Because of the extensive changes that Service Pack 2 includes, the software giant has urged developers and IT professionals to test the update thoroughly. However, "it just seems that Microsoft doesn't quite understand how difficult this is to do," said Bill Lewkowski, CIO at Metropolitan Health, a company with 1,300 users recently migrated to Windows XP with SP1. "We can't do unplanned, unbudgeted service pack releases that are very similar to putting in a whole new version of an operating system," said Lewkowski. "I'm frustrated with Microsoft."

Randy Truax, a technical services manager at Metropolitan Health said: "I almost prefer just fixes, because if they start putting in new functionality that developers have to test their code against, it adds a lot of complexity for us." IBM has also instructed its users not to install it.

What can be gleaned though from those who have reported on their experiences to date is that the biggest concern centres around the new security features - hardly surprising since this is the main impetus behind the service pack.

Among the most obvious changes is the built-in firewall. Now on by default, it's likely to break applications if they use unusual IP ports to access applications, whether personal or corporate. In addition, the firewall is designed to activate much earlier in the boot cycle than before and remains on until after the IP stack is disabled, which may cause problems for users whose machines need to access network resources.

Tests suggest that there are some unusual and as yet unexplained features in SP2. For example, one test centre reportedly installed SP2 and found it caused BSDs (blue screens of death). Using Microsoft's own suggested procedure to roll back to a pre-installation environment, they found that it also uninstalled SP1, and "uninstalled every device that existed in the PC. Network cards, video cards and all system resources were uninstalled."

The test centre further suggested that SP2 is likely to break many security utilities such as anti-virus programs, firewalls and pop-up blockers.
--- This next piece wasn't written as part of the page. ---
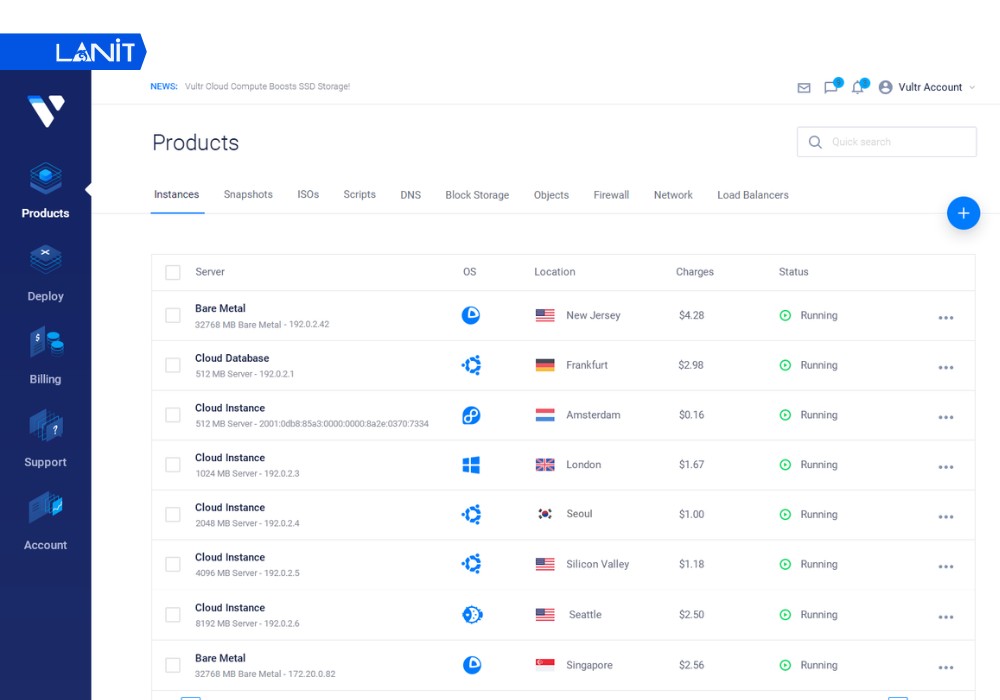Check the checkbox for the Frankfurt Cloud Database
1000x700 pixels.
click(x=172, y=365)
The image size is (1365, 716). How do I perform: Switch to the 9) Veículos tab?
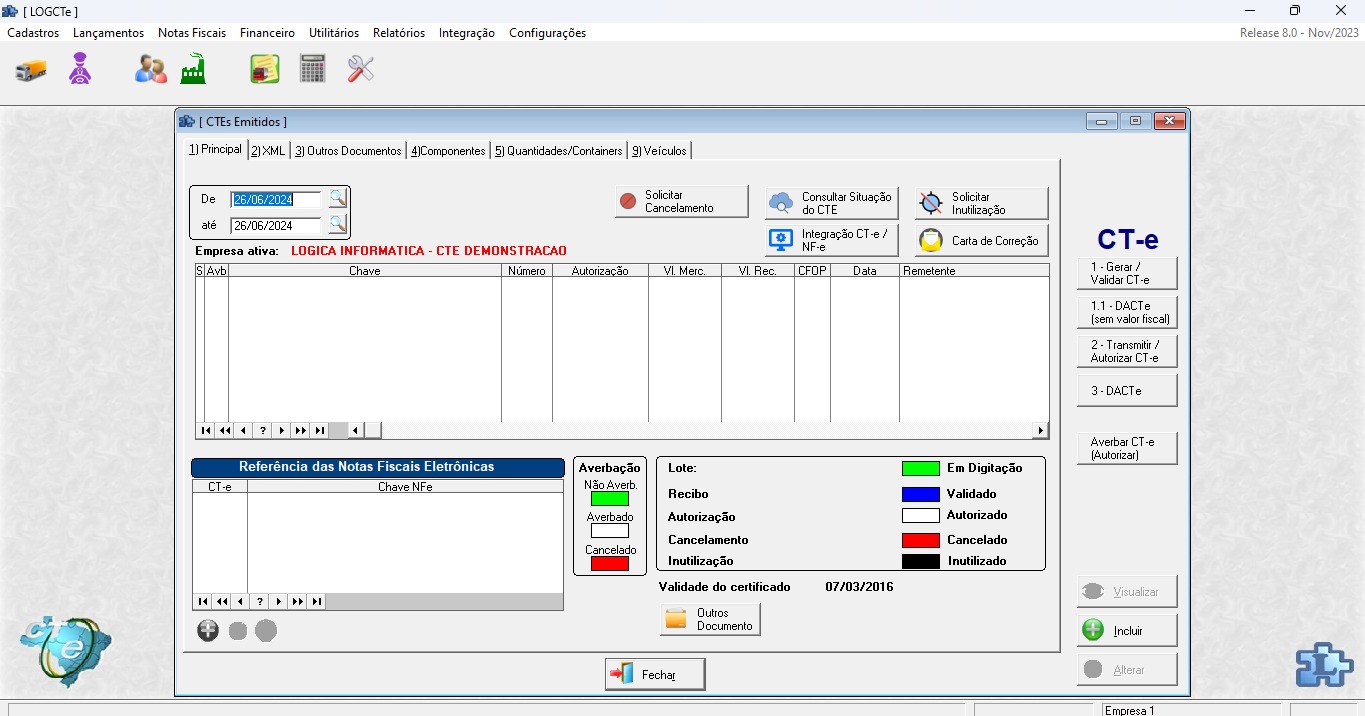point(659,151)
Utility vendor Symantec, supplier of the Norton brand of security products, implicitly confirmed this by issuing a statement in which it said it supported SP2 but added that it would also be releasing "a product update to provide native support for the Windows Security Center status utility found in SP2. This update will be available worldwide over the coming weeks and will enable Symantec products to communicate their status to the Windows Security Center utility."

In confirmation of an apparent incompatibility between SP2 and Norton products, one user reported that "the Security Center reports the Virus Protection entry as 'Checking Status - Norton AntiVirus report that it is installed, but its status is unknown.' However, if I check Norton directly, it's running fine."

Another forum user commented that "SP2 is installed and everything looks like it's working". However, people tend not to report on non-events and this provides no indication of how well SP2 will work in corporate environment.